### Tarefa curta
De acordo com o trecho do texto, em que data foi publicado o caderno especial de 16 páginas que narrou a peregrinação de Felipe pelas esquinas?

═══ Trecho do texto ═══

Filho da Rua: Quatro meses após publicação de reportagem, Felipe aproveita chance de seguir um caminho diferente






Foto: Jefferson Botega / Agencia RBS


Na instituição Pão dos Pobres, ele começou a frequentar oficinas de dança de rua, percussão, capoeira e atividades esportivas

Ele abre as mãos espalmando os cinco dedos. Na ponta de cada unha, exibe uma camada de orgulho.

— Tira uma foto? — sugere, dentro do casebre construído com tábuas recolhidas do lixo onde mora com a família na Vila do Esqueleto, nos altos da Avenida Protásio Alves, em Porto Alegre.

Mostrar as mãos limpas virou uma questão de orgulho para Felipe desde a publicação da reportagem Filho da Rua, que contou a sua história. Analfabeto, o adolescente acompanhado desde março de 2009 por ZH não pôde ler o caderno especial de 16 páginas que narrou sua peregrinação pelas esquinas, publicado em 17 de junho. Mas Felipe sabe que cada linha daquele texto grandão que viu nas páginas do jornal contava sua vida. Das fotos que flagravam suas idas e vindas entre a casa e o asfalto, nenhuma o desafiou tanto quanto a estampada na capa. Sua mão direita no portão da antiga casa de onde fugia, impregnada com a sujeira das calçadas onde dormia, mostrada na imagem, virou um símbolo de uma trajetória que ele agora tenta interromper.

═══ Itens listados ═══

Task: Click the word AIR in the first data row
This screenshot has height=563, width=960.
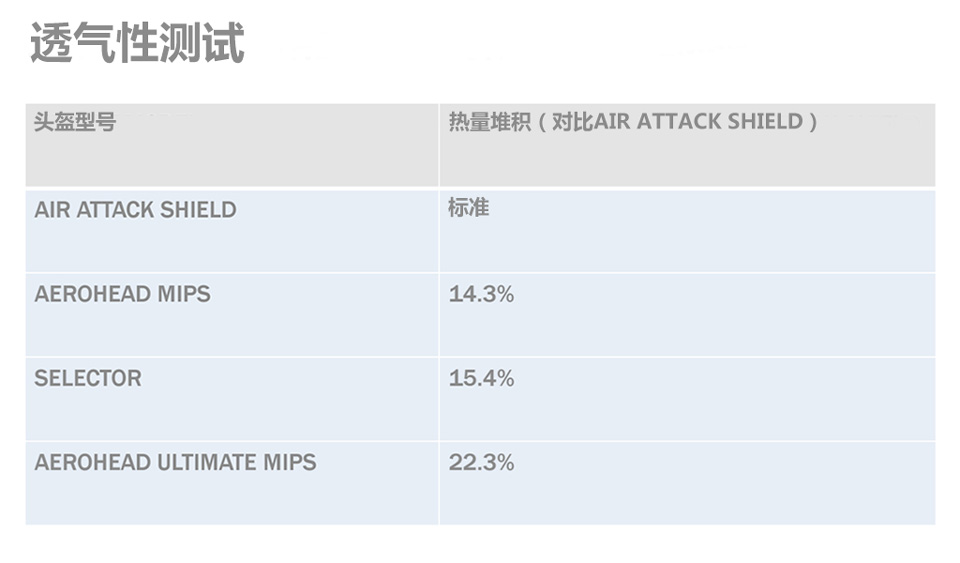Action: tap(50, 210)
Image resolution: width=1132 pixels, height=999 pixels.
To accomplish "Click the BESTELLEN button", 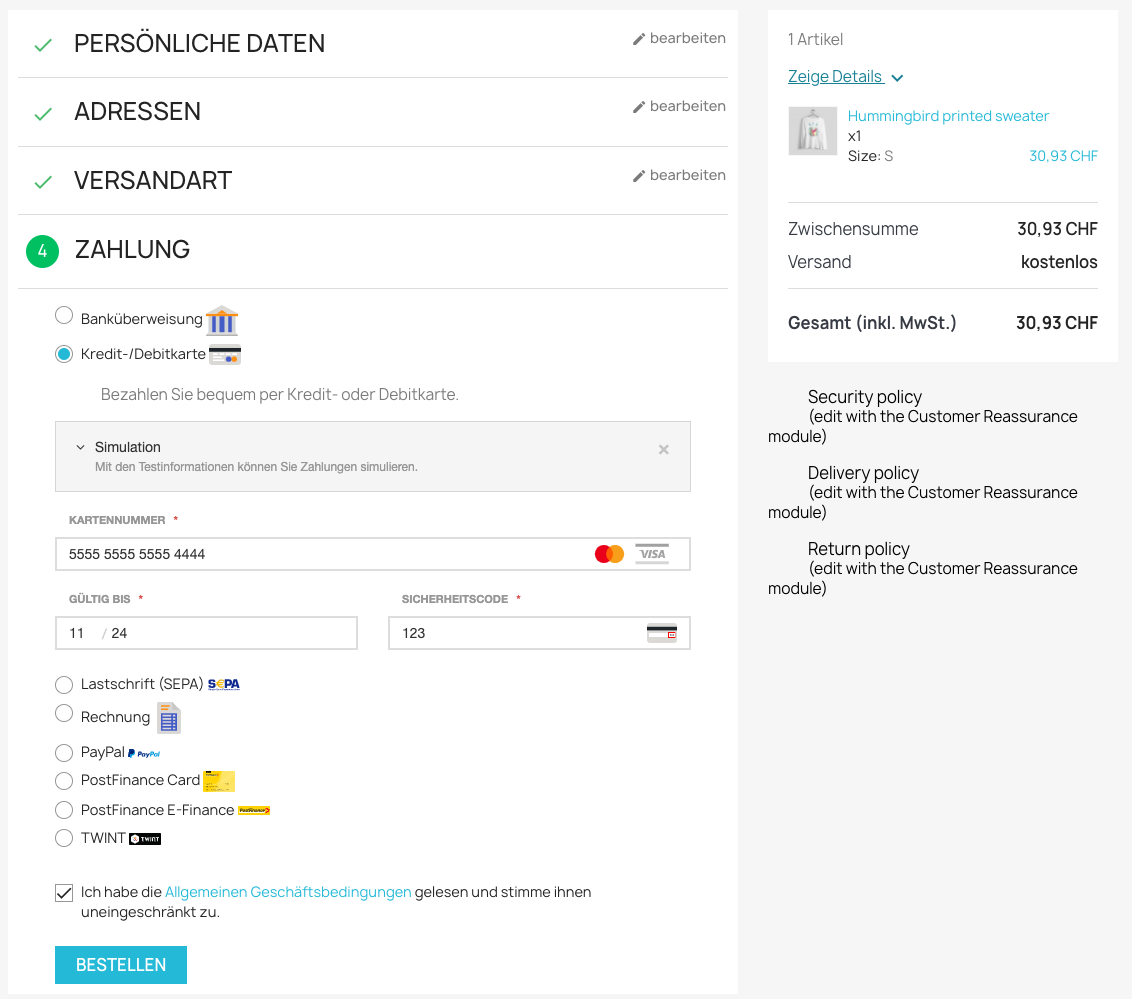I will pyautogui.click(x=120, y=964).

═══

### Resposta da tarefa
Em 17 de junho.